The composer is a French harpist named Isabelle Olivier. She’s a gentle soul, a great musician and definitely a go-getter! I am very impressed with her. She makes that harp sound like a guitar, steel pedal guitar and a bass. She bangs on it with her hands or mallets for percussion. It’s crazy! The gig was passed on to me by the great jazz singer Dee Alexander who is a dear acquaintance of mine for many years. I was thrilled to hear about the project. I haven’t been to Europe in years. I was honored that Dee thought of me! Then I saw the music: Charts for days, notes everywhere, lyrics for the entire show that need to be memorized and performance-ready in just a few weeks. It is a challenge to say the least. This is definitely not the Blues, or Pop music.

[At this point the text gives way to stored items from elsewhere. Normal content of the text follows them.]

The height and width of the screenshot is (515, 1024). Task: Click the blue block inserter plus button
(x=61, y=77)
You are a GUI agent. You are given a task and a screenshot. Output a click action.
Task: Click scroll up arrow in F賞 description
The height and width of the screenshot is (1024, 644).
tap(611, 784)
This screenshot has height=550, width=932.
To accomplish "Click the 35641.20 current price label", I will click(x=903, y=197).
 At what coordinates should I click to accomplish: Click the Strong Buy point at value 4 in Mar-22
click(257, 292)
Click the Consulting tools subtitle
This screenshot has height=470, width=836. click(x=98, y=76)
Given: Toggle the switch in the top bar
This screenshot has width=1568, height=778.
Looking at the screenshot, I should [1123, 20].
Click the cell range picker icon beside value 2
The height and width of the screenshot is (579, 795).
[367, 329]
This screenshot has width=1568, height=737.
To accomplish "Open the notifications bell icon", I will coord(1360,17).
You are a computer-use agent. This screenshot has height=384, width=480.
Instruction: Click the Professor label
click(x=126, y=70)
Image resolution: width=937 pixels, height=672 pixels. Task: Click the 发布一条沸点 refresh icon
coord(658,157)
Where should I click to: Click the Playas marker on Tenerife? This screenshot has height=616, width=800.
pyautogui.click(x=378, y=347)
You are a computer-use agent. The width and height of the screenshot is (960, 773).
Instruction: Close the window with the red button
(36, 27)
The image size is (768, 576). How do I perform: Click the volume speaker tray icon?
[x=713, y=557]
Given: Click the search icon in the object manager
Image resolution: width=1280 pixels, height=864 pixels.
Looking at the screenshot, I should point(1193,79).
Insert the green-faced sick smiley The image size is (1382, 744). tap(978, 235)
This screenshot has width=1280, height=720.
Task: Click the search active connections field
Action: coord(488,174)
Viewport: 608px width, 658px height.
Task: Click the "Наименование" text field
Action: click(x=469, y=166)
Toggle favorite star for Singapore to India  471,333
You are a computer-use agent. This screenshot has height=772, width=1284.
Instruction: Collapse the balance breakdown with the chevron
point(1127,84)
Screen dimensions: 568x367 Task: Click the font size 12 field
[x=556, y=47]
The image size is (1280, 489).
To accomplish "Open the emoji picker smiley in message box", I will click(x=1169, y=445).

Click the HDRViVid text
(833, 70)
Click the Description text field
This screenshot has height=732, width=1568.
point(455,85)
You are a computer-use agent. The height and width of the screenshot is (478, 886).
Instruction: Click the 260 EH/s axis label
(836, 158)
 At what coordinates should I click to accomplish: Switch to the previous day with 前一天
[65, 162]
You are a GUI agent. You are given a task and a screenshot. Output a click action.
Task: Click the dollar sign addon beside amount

Isabelle wrote the piece which is entitled “Don’t Worry, Be HaRpy” over two years and its theme is sweet, cool and quirky. There’s plenty of room for improvisation and vocalizing – in one piece we are chirping like birds and shouting out phrases in another. There are three other singers in the cast (it’s really an opera) all young and full of music degrees and theory and talent of course – loads of talent. I was intimidated at first (all of that music theory they had made me feel like a faker idiot) but they are so dear and supportive and well, Mama can “do the thang” when she puts her mind to it! The ability to sight-sing would have been a huge benefit at first, but we won’t be reading charts. This show will be performed off-book. There’s staging and blocking. It takes me right back to my musical theater days!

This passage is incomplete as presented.